Article.
★ ★ ★

Luxury Products in China

Includes: EL, RL, SWGNF, TIF
by: Shaun Rein

China is the third largest consumer of luxury goods worldwide, and its appetite for the good life continues to increase in step with the rapidly growing economy. Estimates have China consuming 29% of the world’s luxury goods by 2015, making it second worldwide to only Japan. Savings rates are finally falling from the historic 40% rate as Chinese consumers are increasingly optimistic about their futures and look to enjoy life by buying items from companies like Ralph Lauren (RL), Tiffany’s (TIF), and Omega (OTCPK:SWGNF). Luxury retailers cannot get on the scene fast enough to try to catch up to market leaders like Zegna and Gucci. 

Yet luxury sales on the mainland still have room to grow. In fact, only a minority of Chinese consumers $6 billion USD worth luxury purchases are actually made on the mainland. Many of China’s super-rich, who many retailers think are low-hanging fruit for luxury retailers, are doing their shopping abroad in Hong Kong and Italy where there is more cachet. And while some consumers will inevitably skip town solely for the added cachet of shopping abroad, or to avoid the mainland’s considerable import taxes, there are other very important reasons numbers are low at home, and much that can be done to ensure luxury retailers hit their revenue goals for China.

Product Selection 

A significant place to improve the overall shopping experience in China, and an important aspect to winning consumers back from Hong Kong, is in product selection. Choosing the right product mix is not easy on the mainland, as more than elsewhere, luxury retailers in China must satisfy everyone from the first time luxury purchaser to the seasoned super-rich with a wide range of disposable income.

★ ★ ★

Extracted records.
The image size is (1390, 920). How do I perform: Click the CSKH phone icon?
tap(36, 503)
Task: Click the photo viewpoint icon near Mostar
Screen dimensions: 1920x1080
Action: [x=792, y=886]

★ ★ ★

Task to complete.
Answer these from the article on luxury products in China:
(a) Where does China currently rank worldwide as a consumer of luxury goods?
(b) From what historic rate are Chinese savings rates falling?
(c) In which two places are many of China's super-rich doing their shopping?
Answer from the text only.

Solution.
(a) Third largest
(b) 40%
(c) Hong Kong and Italy